Learning from the Spring Classics

I rode a quick 19 miles recently, and it was drizzling a bit as I headed out the door. This always reminds me of ‘The Rules,’ from the sometimes-crude, always-amusing and often spot-on cycling guidelines espoused at the Velominati website.

Rule #9 states something along the lines that those who ride in foul weather are badass, with a link that clicks through to Merckx motorpacing in a presumably cold rain. This is true, and it’s something we need to be reminded of now and then.

Such was the case a few Sunday’s ago on the day of the Sourlands Semi-Classic. It’s always a crap shoot what kind of weather a spring classic will have — gorgeous 55 degrees with sun at the start is ideal, cold rain and 42 degrees is daunting but manageable, and sometimes there’s a big enough snow to make the ride impossible.

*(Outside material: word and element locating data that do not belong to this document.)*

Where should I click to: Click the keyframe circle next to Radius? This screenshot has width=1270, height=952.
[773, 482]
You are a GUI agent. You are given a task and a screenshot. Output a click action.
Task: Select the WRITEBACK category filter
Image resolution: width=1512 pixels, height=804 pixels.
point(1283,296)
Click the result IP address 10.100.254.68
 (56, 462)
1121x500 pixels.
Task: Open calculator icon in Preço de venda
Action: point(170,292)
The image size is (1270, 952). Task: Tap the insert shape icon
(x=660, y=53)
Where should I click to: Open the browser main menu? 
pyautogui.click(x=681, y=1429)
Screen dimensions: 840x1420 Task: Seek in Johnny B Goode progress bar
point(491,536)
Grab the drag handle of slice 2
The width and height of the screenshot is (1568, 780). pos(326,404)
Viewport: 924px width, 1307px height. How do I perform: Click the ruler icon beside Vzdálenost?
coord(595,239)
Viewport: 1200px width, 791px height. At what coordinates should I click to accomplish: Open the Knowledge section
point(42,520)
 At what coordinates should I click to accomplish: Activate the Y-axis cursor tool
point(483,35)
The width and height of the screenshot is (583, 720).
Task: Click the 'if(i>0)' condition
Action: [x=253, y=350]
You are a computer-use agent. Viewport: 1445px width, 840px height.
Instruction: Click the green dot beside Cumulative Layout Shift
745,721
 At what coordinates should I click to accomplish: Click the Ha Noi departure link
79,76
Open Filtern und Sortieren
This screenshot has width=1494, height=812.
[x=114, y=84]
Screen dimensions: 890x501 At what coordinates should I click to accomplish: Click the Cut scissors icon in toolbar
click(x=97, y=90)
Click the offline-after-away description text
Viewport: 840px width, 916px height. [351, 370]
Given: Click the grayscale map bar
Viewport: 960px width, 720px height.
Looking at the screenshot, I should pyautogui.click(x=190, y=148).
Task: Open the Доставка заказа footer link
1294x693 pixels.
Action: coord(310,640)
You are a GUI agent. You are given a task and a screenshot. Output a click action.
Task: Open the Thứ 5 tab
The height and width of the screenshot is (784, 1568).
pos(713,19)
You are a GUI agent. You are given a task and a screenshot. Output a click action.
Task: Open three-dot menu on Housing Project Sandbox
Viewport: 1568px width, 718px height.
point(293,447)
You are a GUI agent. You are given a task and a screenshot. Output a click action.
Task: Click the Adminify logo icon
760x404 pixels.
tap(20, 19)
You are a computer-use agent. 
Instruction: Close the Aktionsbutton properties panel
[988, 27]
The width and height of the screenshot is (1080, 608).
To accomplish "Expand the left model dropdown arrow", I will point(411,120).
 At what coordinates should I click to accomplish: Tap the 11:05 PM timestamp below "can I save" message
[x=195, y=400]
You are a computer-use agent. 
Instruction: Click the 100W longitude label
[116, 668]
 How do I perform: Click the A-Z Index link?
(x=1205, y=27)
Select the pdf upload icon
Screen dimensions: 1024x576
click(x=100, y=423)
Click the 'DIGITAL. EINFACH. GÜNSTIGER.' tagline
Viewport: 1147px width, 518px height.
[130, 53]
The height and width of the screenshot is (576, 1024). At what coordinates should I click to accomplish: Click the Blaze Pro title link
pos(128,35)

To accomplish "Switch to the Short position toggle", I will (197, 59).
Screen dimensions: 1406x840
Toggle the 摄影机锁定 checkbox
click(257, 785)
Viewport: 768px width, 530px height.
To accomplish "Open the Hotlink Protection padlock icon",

I knew a few days out that this year’s ride would be cool and moist. I was hoping for high 40s with wet roads and dirt sections with just a bit of mud. We got temps a bit south of that and a steady rain for the first few hours of the ride. Despite that, the dirt road sections were very easily managed at speed with my fairly fat 32s. Perhaps the organizers had gotten together with whoever manages the NJ roads and picked out just the right type of gravel to use.

When I pulled in to the parking lot the light drizzle I had experienced on the drive over became a nasty, heavier rain. I texted my friend who was still presumably on his way there letting him know how bad it was. I know this was weak on my part: If he had said ‘I bagged it,’ I might have never gotten out of the car and just driven home. But I got an auto-text saying he was driving so that meant he was on his way.

I got out of the car, got the bike together and got registration done. The first two hours or so were in a cold rain, but it was not so bad with a rain jacket. It was a good ride and I almost didn’t do it. And once again they had soft pretzels and mustard at a rest stop, which seems to be a Kermesse Sport  tradition. Love it.

This ride reminded me of something I learned on a ride long ago: Very often in life, if you just get something started it will feel better soon enough and become tolerable. Whether it’s a bit of work that needs to get done or some retooling for the modern job market or a dreaded visit to the in-laws, cycling teaches us.

Sport teaches us, really. Just get started:  A journey of a thousand miles begins with one pedal stroke.

There are so many things I have accomplished or suffered through that I owe to the physical and mental benefits of competitive cycling and just plan hard riding. When I think of what I want to give back to cycling, it’s about teaching people the value of suffering and how it makes a person stronger.

Our nature and the softness of our lives today worries me. It bothers me that we don’t celebrate overcoming challenges and excellence as we once did. In the not-so-distant past life was a challenge. Sport and sporting events are a way to add something a bit more primal back in to the mix.

For about six years now I’ve used the Sourlands ride and/or the famous Hell of Hunterdon as my early season benchmarks. The Hell of Hunterdon is this coming weekend, and although the ride is likely all filled up, the organizers made a late announcement just last week that they’ve added a bit of celebrity to the early packet pickup option they offer the night before the ride.

Even if you couldn’t get in before registration filled up for the challenging 85 mile ride on Sunday, all are invited to come to the Elks Lodge in beautiful Blawenburg, NJ, on Saturday, March 17th,  for a Q&A session with former professional cyclist and PA-native Floyd Landis. Floyd will talk about his cycling career, his life after professional cycling, and his “Floyd’s of Leadville” business, among other subjects.

The event is free of charge, but donations to the Elks Lodge Charity Fund are suggested. It is also open to the public; you do NOT need to be registered for the ride in order to attend.

As I write this I just received notice from Kermesse saying that the normal final instructions e-mail for the HoH ride would be delayed a day. The recent weather with downed trees and powerlines, and washed out roads, has prompted some late course corrections. Sounds like we’ll have some good challenging dirt roads Sunday!